Member of the National Assembly for Paris's 6th constituency
- In office 21 June 2017 – 22 June 2022
- Preceded by: Cécile Duflot
- Succeeded by: Sophia Chikirou

Personal details
- Born: 22 January 1989 (age 37) Nancy, France
- Party: Socialist Party (until 2012) La République En Marche! (since 2016)
- Alma mater: University of Poitiers University of Lorraine Paris 1 Panthéon-Sorbonne University

= Pierre Person =

French politician (born 1989)

Pierre Person (born 22 January 1989) is a French crypto executive and former politician who has served as the chief executive officer (CEO) of Usual Money since 2022.

Previously, he served as the member of the National Assembly for the 6th constituency of Paris from 2017 until 2022. A member of La République En Marche! (LREM), his constituency covers parts of the 11th and 20th arrondissements. Person is considered a close ally to President Emmanuel Macron in Parliament.

== Career ==
=== 2012–2022: Politics ===
During his studies at the University of Poitiers, Person volunteered as the local chairman of the left-wing National Union of Students of France (UNEF). He was also a member of the Socialist Party until 2012. Ahead of the 2012 French presidential election, he worked for the campaign of Socialist candidate Dominique Strauss-Kahn.

In 2015, Person co-founded "Les Jeunes avec Macron" (JAM) with three friends – Sacha Houlié, Florian Humez and Jean Gaborit – which had more than 22,000 members by September 2017. In March 2016, he helped launch “La Gauche Libre” (“The Free Left”), a think-tank advocating “left-wing liberalism” as represented by Emmanuel Macron. He later joined Macron's campaign staff ahead of the 2017 presidential elections.

Person has been a member of the National Assembly since the 2017 elections. In parliament, he first served on the Finance Committee from 2017 until 2018, where he was the rapporteur on the Ministry of Culture's annual budget. Since 2019, he has been a member of both the Committee on Legal Affairs and the Committee on Sustainable Development and Spatial Planning. Person was later appointed as co-rapporteur of a parliamentary mission on crypto assets, which published its conclusions in January 2019.

In November 2018, following the resignation of Christophe Castaner from the position as chairman of LREM, Person briefly considered a candidacy to succeed him but later withdrew from the race for the party leadership; instead, Stanislas Guerini was elected. Person later became Guerini's deputy. In September 2020, he stepped down from that role because of disagreements over the direction of the party; he remained an LREM member.

Person was not seeking re-election in the 2022 French legislative election.

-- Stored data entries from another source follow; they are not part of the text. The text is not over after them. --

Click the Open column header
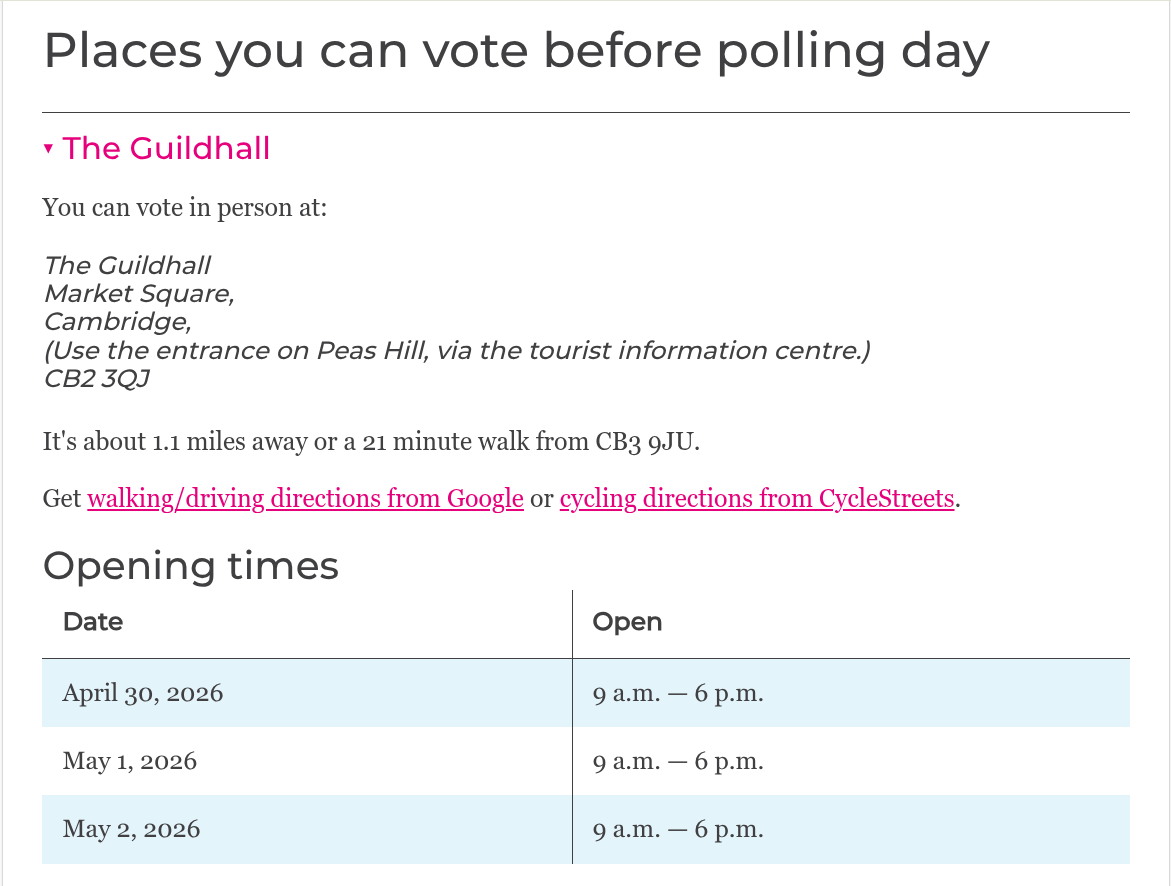 627,622
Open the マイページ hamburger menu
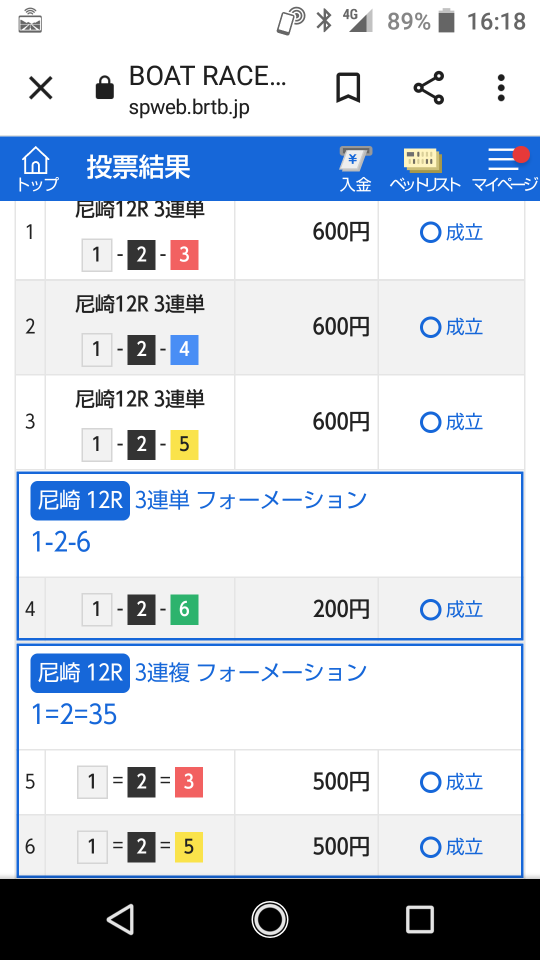The height and width of the screenshot is (960, 540). (x=504, y=170)
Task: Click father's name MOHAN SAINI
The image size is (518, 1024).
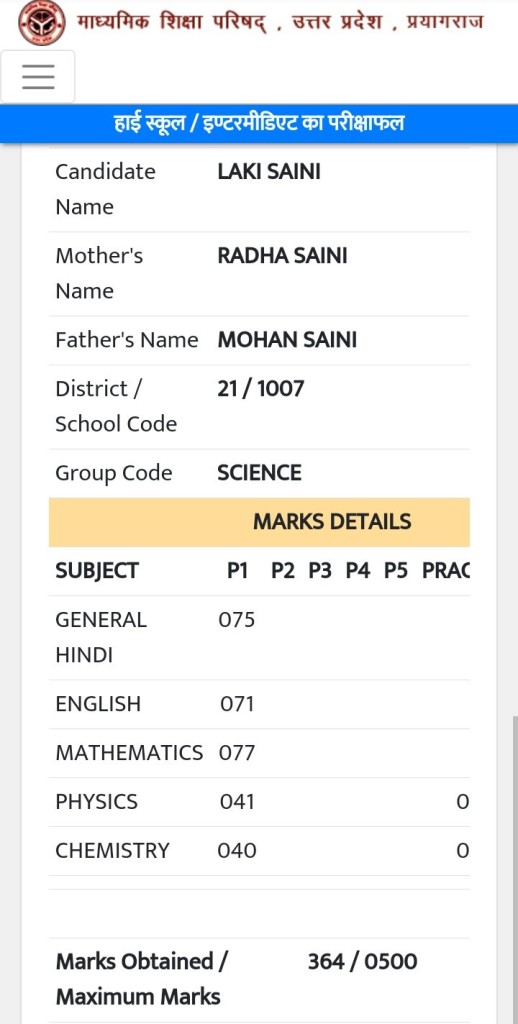Action: pos(287,340)
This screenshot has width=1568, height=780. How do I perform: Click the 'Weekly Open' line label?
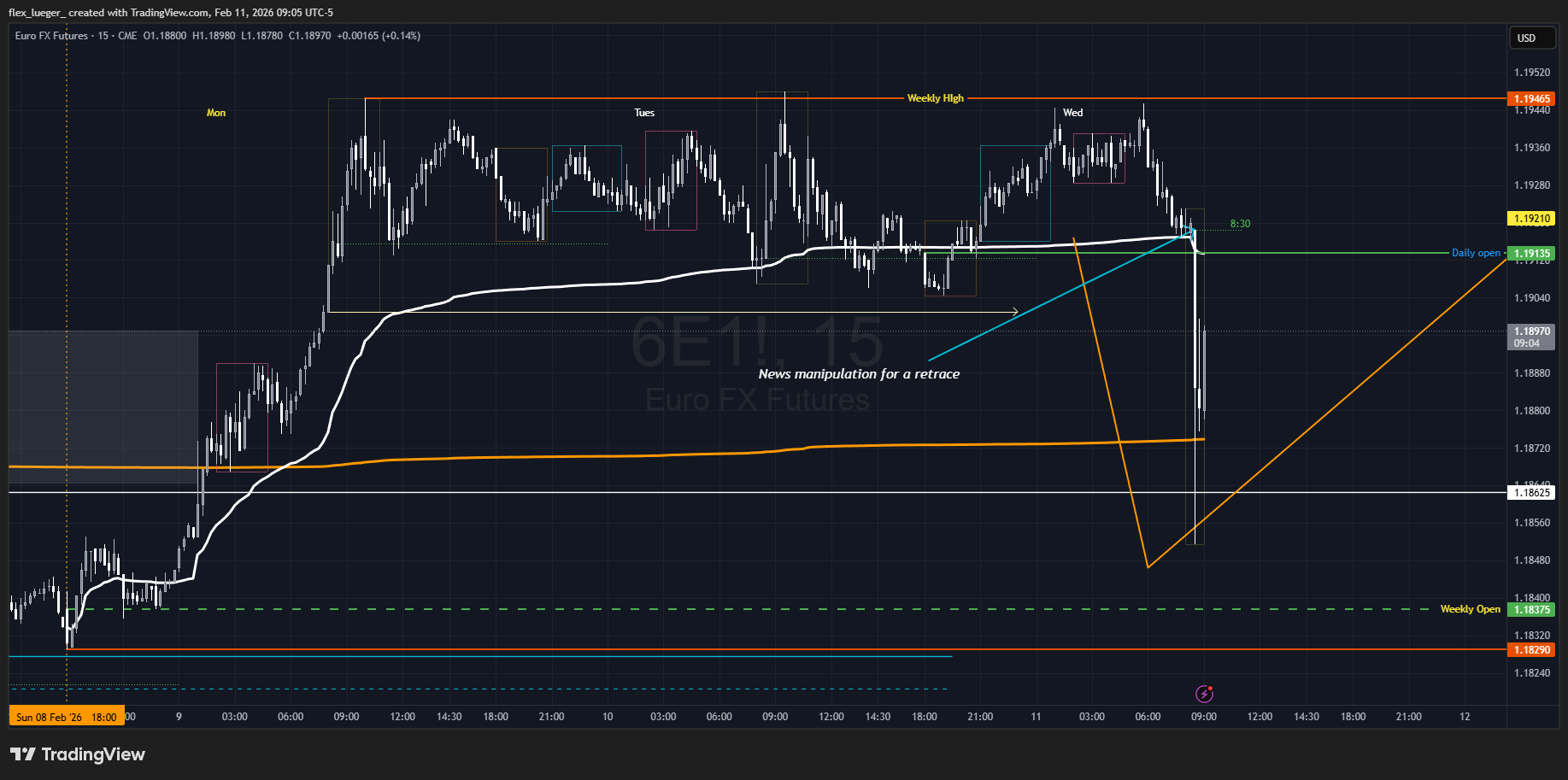click(x=1470, y=609)
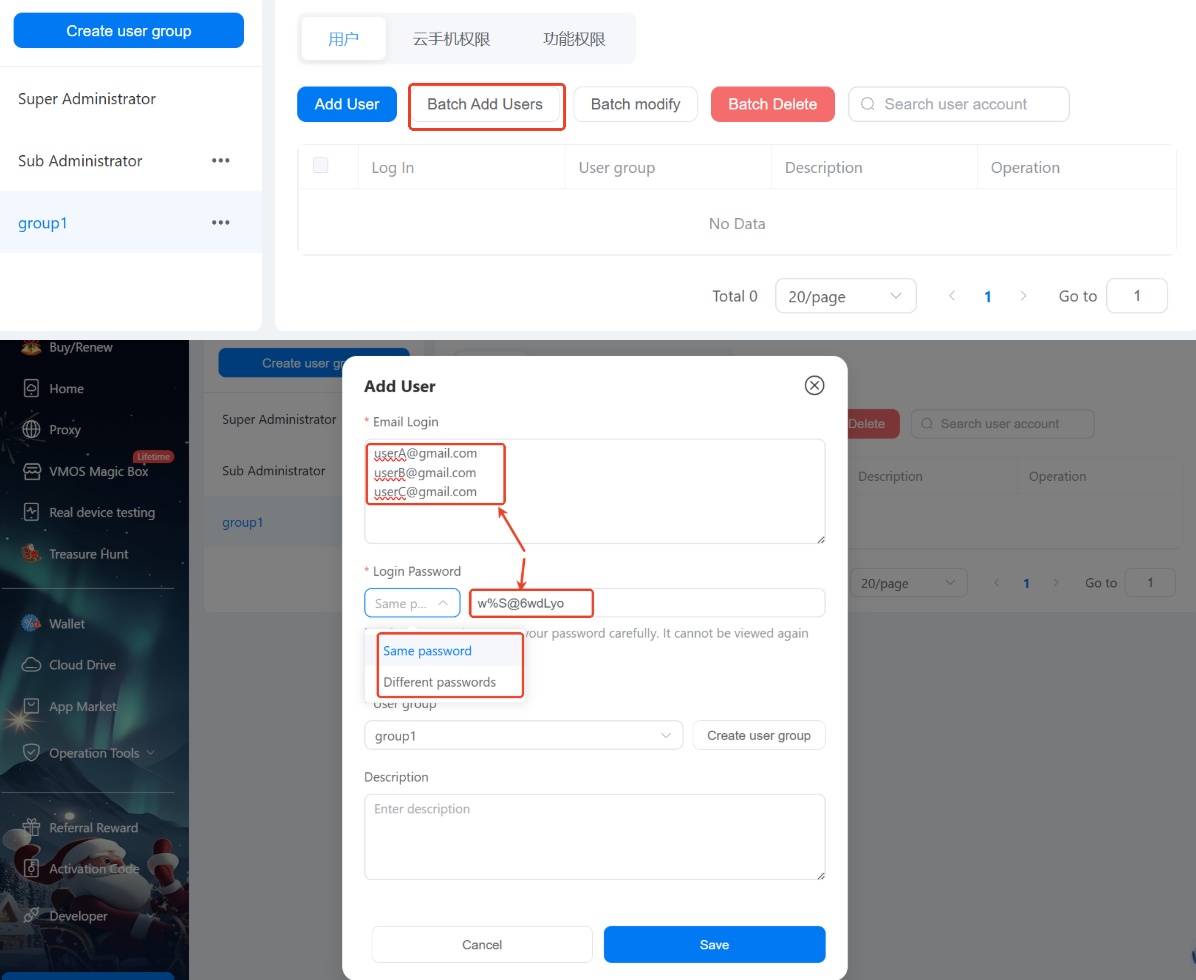The width and height of the screenshot is (1196, 980).
Task: Open Sub Administrator three-dot menu
Action: [x=221, y=161]
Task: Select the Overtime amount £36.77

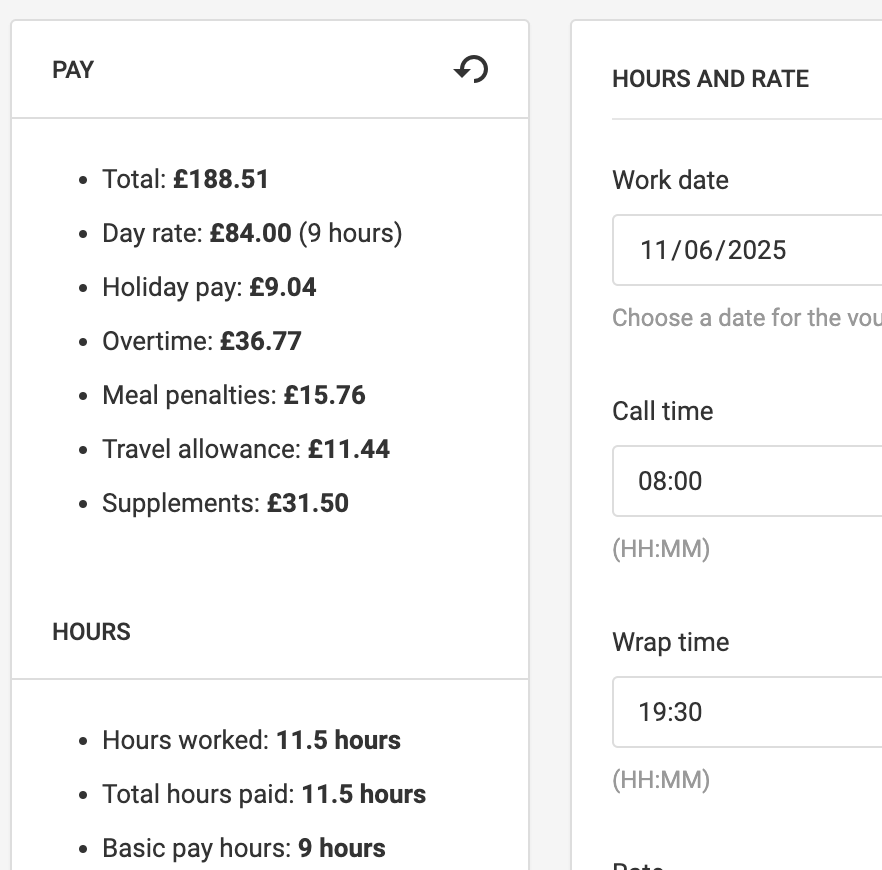Action: point(261,341)
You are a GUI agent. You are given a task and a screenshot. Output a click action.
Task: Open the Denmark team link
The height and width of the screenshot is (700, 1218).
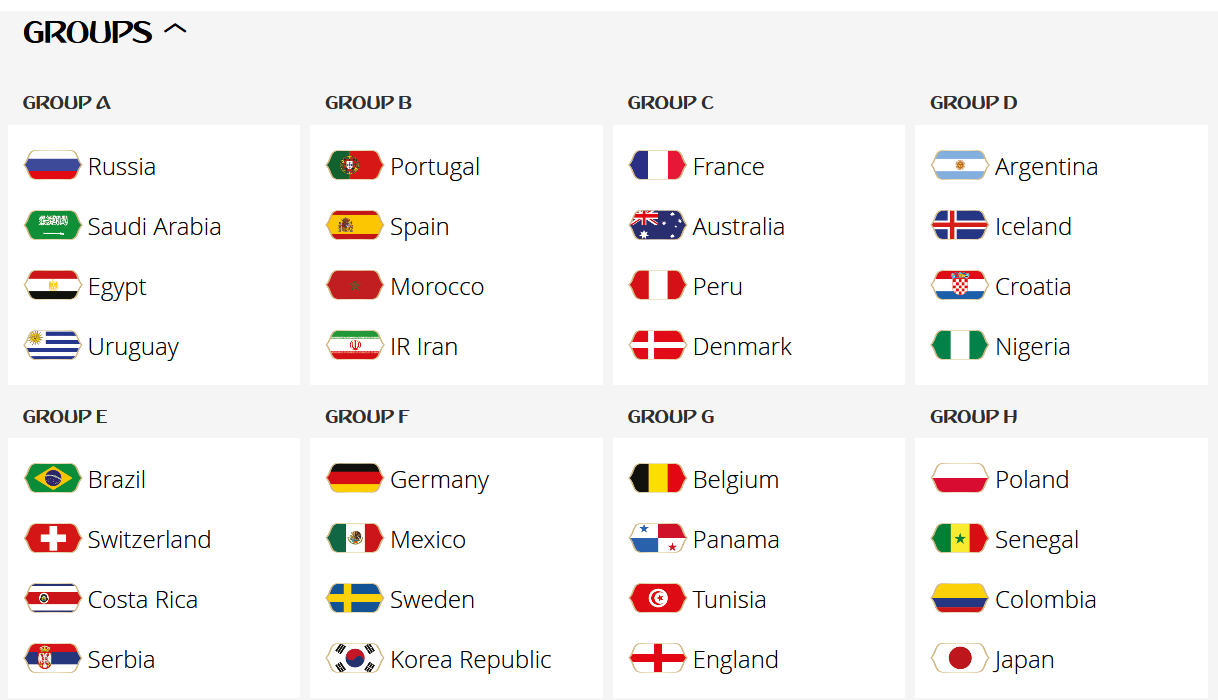click(x=742, y=347)
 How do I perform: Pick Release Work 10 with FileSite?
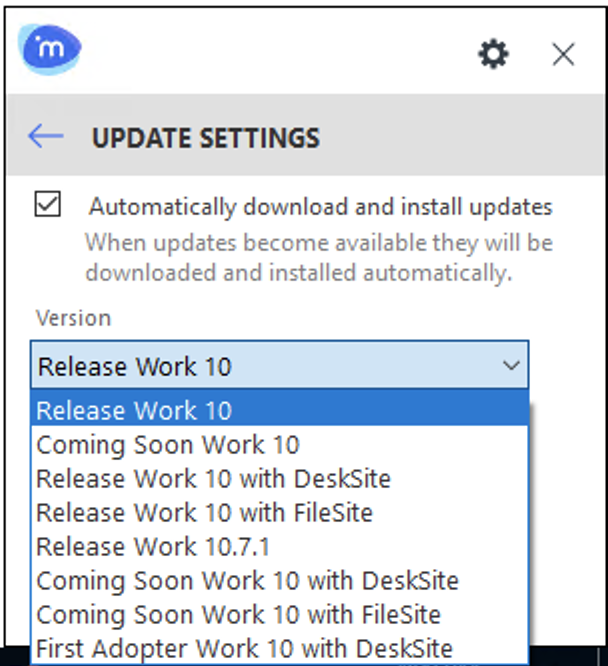click(x=204, y=512)
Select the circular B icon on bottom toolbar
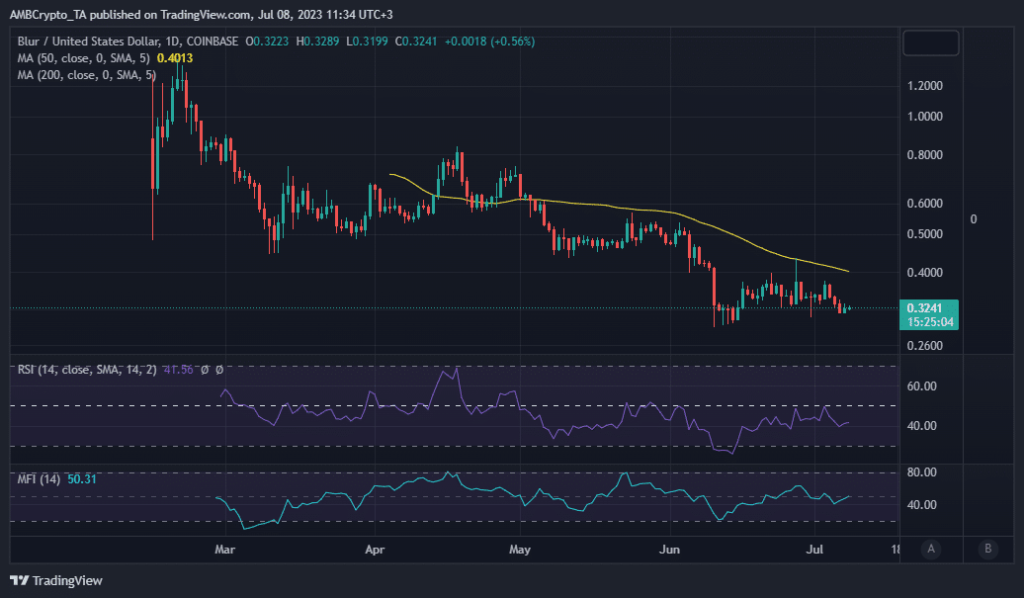The image size is (1024, 598). point(988,550)
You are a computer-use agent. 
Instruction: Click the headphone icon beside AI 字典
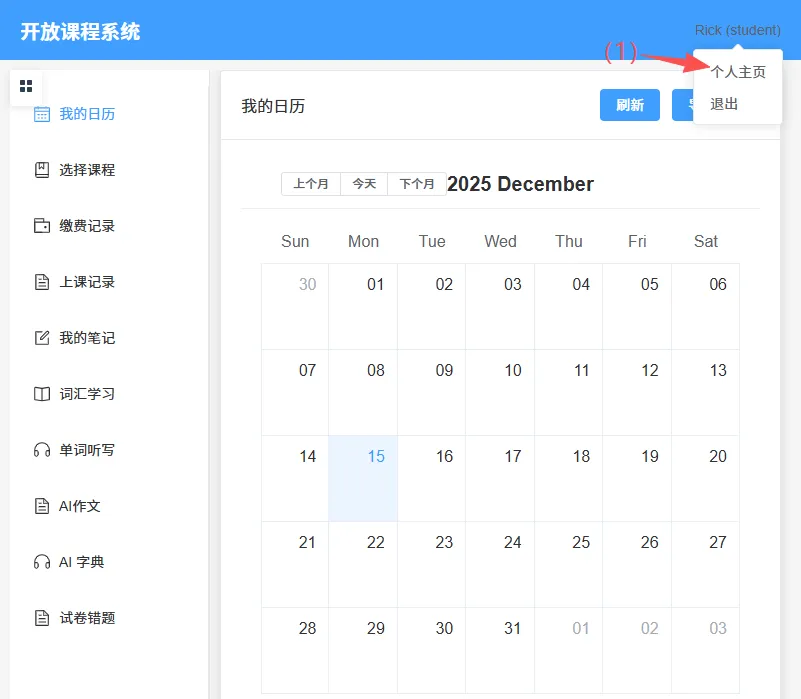(42, 562)
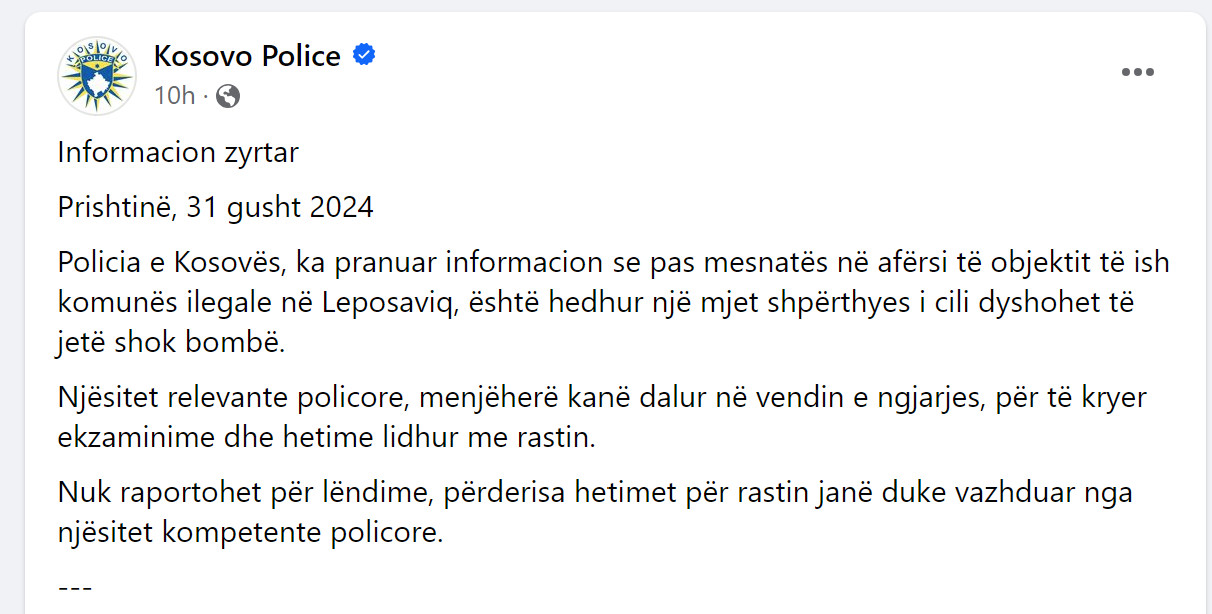Click the paragraph starting 'Policia e Kosovës'
Viewport: 1212px width, 614px height.
tap(613, 303)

=== 2022–present: Usual Money ===
In 2022, Politico Europe reported that Person had been in talks with potential partners and investors to create a European stablecoin with Carrefour-owned fintech company Market Pay after having been at the forefront of efforts to draft France's cryptocurrency legislation. In the same year, Person co-founded Usual Labs with Adli Takkal Bataille, and Hugo Sallé de Chou. In 2024, Usual Labs launched Usual Money, a decentralized finance (DeFi) protocol built on Ethereum. Usual Money issues two tokens: USD0++, a liquid bond, and US$0, a stablecoin backed by treasury bills.

==Political positions==
In May 2018, Person co-sponsored an initiative in favour of a bioethics law extending to homosexual and single women free access to fertility treatments, such as in vitro fertilisation (IVF), under France's national health insurance; it was one of the campaign promises of President Emmanuel Macron and marked the first major social reform of his five-year term.

In 2019, Person was one of five members of the LREM parliamentary group who joined a cross-party initiative to legalize the distribution and use of cannabis.